# a question for the breeders...



## KZoppa (Aug 14, 2010)

So my husband has given me the go ahead to seriously start looking at breeders and REALLY narrowing down my search in who i'd be interested in possibly going through for our next landshark. I've seen numerous dogs i would LOVE to have a pup from and its REALLY difficult to narrow it down but i'm working on it. 

anyway, my question to the breeders, is how far in advance do you plan a litter? I have a basic list of qualities i'd be looking for in a pup and future adult. but since i wont be getting a pup for at least a year and a half, i figured it would be safe to ask the basic question thats been rambling around in my brain. So how far in advance do you plan your litters and how often do you do repeat litters?

Thanks!

oh and i guess i should probably mention i'm looking into working lines and trying to avoid showlines unless there is magically a pup for me from showlines that would work.


----------



## vat (Jul 23, 2010)

Well I am not a breeder and have no answer but wanted to say congrats! I know you have been waiting for this


----------



## KZoppa (Aug 14, 2010)

vat said:


> Well I am not a breeder and have no answer but wanted to say congrats! I know you have been waiting for this


 
thank you! i most certainly have! i think he got tired of me looking at breeder websites and then telling him about this dog or that dog so he's finally given in and said okay but i have to wait at least the year and a half. He wants Shasta to be almost 3 before another puppy comes in if he has his way though lol. We'll see. A year and a half will put her at a lil under two and a half so it works!


----------



## middleofnowhere (Dec 20, 2000)

So you figure your finances will turn around in a year and a half? We all know but want to forget -- It's not just the purchase price. I bring that up because the last major thread you were on vacation staying with relatives in a place you were uncomfortable because it was free; you were sad to leave a former dog there because you didn't like the way she was cared for but you couldn't afford her meds. This economy is tough.


----------



## onyx'girl (May 18, 2007)

I would think it varies by breeder how many litters they have planned. Variables to consider: training schedule, what chosen studs are available at the time their bitch is in heat. 
Researching which breeder you want to go with should be more important than their timeline of litter whelping.
I would just look at the breeder who's lines you are interested in and develop a relationship with them. Then when they have a planned breeding in your time-frame ask to be put on a reserve list. 

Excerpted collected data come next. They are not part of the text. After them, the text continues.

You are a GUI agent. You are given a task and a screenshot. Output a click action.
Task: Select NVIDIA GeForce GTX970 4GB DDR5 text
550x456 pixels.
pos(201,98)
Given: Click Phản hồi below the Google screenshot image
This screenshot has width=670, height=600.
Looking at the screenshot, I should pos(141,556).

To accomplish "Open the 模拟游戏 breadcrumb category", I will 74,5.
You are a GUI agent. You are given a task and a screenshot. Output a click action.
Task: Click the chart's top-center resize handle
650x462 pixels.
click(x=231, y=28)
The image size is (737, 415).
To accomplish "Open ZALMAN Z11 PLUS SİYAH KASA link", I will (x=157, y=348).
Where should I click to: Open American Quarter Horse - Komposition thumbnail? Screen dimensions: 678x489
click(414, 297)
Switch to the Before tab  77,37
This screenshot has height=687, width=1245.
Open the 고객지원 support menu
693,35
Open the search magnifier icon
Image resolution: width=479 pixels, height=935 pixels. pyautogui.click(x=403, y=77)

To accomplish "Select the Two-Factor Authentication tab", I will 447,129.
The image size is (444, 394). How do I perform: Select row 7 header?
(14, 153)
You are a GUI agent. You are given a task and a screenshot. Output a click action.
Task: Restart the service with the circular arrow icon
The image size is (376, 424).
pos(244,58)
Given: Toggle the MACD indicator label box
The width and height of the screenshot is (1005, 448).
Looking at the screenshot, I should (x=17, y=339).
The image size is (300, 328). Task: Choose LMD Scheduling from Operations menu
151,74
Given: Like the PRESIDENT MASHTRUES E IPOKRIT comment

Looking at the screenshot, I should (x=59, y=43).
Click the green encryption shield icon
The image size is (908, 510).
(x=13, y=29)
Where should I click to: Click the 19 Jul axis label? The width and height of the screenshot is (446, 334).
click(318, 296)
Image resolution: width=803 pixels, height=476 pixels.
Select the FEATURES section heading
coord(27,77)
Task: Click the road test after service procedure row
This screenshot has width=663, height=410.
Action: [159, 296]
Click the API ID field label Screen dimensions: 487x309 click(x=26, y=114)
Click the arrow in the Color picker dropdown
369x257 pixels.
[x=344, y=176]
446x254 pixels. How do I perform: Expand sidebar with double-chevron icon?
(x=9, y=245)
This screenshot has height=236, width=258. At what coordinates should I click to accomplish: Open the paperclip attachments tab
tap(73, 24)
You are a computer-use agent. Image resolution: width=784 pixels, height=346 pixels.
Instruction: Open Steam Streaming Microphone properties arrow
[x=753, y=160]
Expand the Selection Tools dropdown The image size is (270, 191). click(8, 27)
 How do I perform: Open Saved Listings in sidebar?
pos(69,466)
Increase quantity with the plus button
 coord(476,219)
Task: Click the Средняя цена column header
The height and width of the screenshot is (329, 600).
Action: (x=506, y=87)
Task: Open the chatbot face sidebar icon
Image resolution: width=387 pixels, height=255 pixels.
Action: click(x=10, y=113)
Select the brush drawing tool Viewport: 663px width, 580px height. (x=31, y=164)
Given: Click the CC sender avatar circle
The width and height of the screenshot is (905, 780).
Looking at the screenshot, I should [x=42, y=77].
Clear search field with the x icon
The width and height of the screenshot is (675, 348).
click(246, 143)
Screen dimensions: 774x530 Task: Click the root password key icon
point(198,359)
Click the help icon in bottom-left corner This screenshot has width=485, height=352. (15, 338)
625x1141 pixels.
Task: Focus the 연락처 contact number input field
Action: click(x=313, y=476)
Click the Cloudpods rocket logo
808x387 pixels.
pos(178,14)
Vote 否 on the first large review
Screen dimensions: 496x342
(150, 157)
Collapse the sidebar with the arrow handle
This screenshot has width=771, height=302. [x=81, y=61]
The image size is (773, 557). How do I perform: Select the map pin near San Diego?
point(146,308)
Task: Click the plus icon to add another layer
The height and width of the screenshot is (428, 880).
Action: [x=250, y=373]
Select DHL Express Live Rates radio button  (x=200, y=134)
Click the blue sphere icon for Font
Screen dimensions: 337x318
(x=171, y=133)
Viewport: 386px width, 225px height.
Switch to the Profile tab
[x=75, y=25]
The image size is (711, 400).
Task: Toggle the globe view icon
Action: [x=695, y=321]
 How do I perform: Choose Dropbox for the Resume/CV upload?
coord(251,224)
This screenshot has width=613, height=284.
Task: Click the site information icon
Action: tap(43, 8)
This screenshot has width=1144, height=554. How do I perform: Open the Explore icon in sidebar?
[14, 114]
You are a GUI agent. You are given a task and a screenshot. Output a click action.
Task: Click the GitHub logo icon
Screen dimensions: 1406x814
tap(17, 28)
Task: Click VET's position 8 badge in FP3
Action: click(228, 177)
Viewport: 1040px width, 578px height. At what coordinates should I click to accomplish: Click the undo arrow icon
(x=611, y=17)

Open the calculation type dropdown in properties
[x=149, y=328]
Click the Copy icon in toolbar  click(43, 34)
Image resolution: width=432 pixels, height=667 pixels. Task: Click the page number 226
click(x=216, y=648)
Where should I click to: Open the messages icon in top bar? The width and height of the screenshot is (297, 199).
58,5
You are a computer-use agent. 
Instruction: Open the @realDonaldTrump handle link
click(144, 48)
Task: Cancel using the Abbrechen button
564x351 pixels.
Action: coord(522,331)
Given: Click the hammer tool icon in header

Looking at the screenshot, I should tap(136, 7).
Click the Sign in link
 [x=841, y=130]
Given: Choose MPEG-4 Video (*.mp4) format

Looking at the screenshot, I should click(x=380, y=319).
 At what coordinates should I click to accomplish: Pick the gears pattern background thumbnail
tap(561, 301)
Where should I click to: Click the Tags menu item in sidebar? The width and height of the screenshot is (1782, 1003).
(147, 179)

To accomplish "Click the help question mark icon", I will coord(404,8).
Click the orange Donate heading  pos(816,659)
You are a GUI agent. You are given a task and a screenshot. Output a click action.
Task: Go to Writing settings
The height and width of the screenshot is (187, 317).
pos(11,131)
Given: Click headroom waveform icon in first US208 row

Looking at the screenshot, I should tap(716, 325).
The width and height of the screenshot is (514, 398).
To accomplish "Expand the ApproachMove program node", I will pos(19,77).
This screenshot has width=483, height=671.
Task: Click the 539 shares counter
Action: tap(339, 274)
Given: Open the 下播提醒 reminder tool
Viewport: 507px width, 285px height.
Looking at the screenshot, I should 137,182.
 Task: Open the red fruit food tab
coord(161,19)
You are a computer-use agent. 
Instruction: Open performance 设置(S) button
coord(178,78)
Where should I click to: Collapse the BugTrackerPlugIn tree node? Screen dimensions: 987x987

In the meantime, have fun while training the pup you have now!


----------



## KZoppa (Aug 14, 2010)

middleofnowhere said:


> So you figure your finances will turn around in a year and a half? We all know but want to forget -- It's not just the purchase price. I bring that up because the last major thread you were on vacation staying with relatives in a place you were uncomfortable because it was free; you were sad to leave a former dog there because you didn't like the way she was cared for but you couldn't afford her meds. This economy is tough.


 
as far as not being able to afford Zena's meds, we can afford a $10 a month steroid shot and to clean her ears 3-4 times a week. Considering the humid climates we're likely to be stationed at given my husband is NAVY and tends to go where there is water, it is healthier for Zena to remain in Colorado. As far as PERSONAL FINANCES, yes i do believe our finances will turn around in a year and a half and theres no promises made we would even be GETTING another pup at that time anyway. Thats just the EARLIEST we would consider it. and not all of us are loaded with money and can stay where we want, when we want for however long we want. I dont like the way Zena is cared for because my mother in law is an idiot and my father in law is not only working but attending college classes to further HIS job, though not needing the money and the two hound mixes they have along with my sister in law, her stupid boyfriend/fiancee and my husbands best friend living there and doing nothing with HIS dog... no i dont like the fact that Zena is there but if being there means she is healthier and not in and out of various surgeries for her ears then i will deal with it. I am well aware its not JUST the purchase price of the pup. The ONLY reason we were in Colorado is because i promised a dear friend that i would be in her wedding. Otherwise we never would have made the trip. not to mention staying with my parents in THEIR TRAILER with my baby siblings and my grandparents was NOT an option. Considering you know NOTHING about our finances, i honestly dont think its okay for you to question whether or not we're able to. People do research and start asking questions YEARS in advance. To put it simply, THATS what i'm doing. 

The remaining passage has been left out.